Yesterday. The first day of Autumn.
In my head thoughts of pumpkins and cinnamon, frosted grass and pink cheeks mingled with those of leaves and pinecones and the scents of wood burning and apples baking and turkeys. I thought about handknit blankets, and fires burning and cups of hot cocoa and my pinecone wreath.
And yet, it was in the nineties yesterday (as it will be today, and again tomorrow. C’mon September, seriously?).
That afternoon, the sky darkened and the thunder rumbled. It poured. It hailed. Our football game was cancelled, which meant the crazy rushing around suddenly stopped.
There is a window on the top floor of my house that looks straight down our street, lined with houses. After supper, while the kids were getting ready for bed, I opened the shutters wide on that window and stood, watching the rain fall. I saw the maples along the street, their branches just beginning to blush with reds and pinks. They have grown since the last time I looked, finally beginning to appear more mature.

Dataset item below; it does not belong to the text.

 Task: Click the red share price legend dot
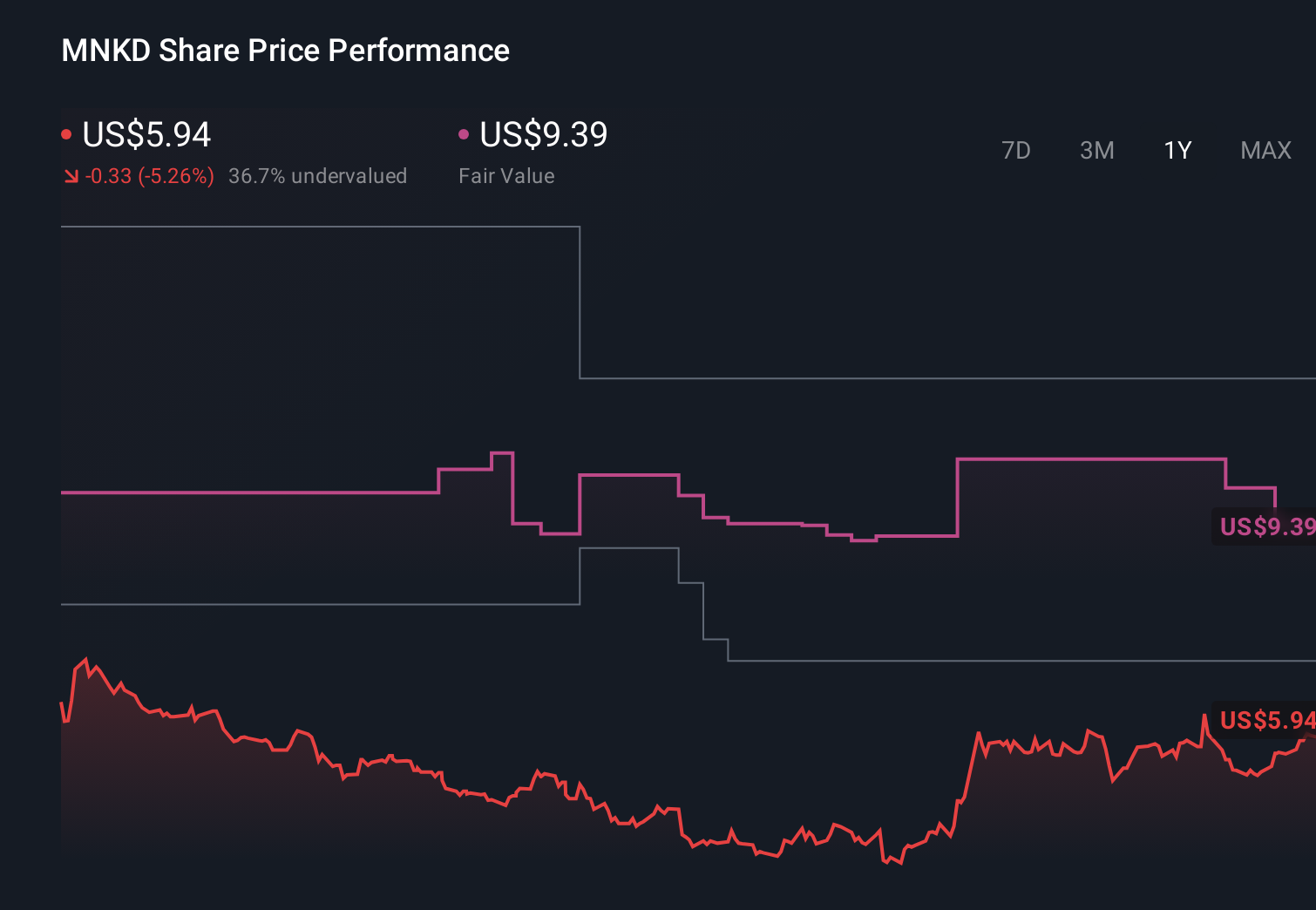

With my evening newly unburdened, everything seemed more beautiful. The rain, the trees, the little girl in fleece jammies and tangly red hair brushing her teeth. A pair of squeaky-clean boys, a girl snuggled in bed with her box of tissues and her book, and The Man that I am so lucky to call mine.
The darkness fell outside along with the rain pattering on the roof, and the soft glow of our lamps seemed warmer than normal.
I settled in under the covers, and I began to dream again of Autumn.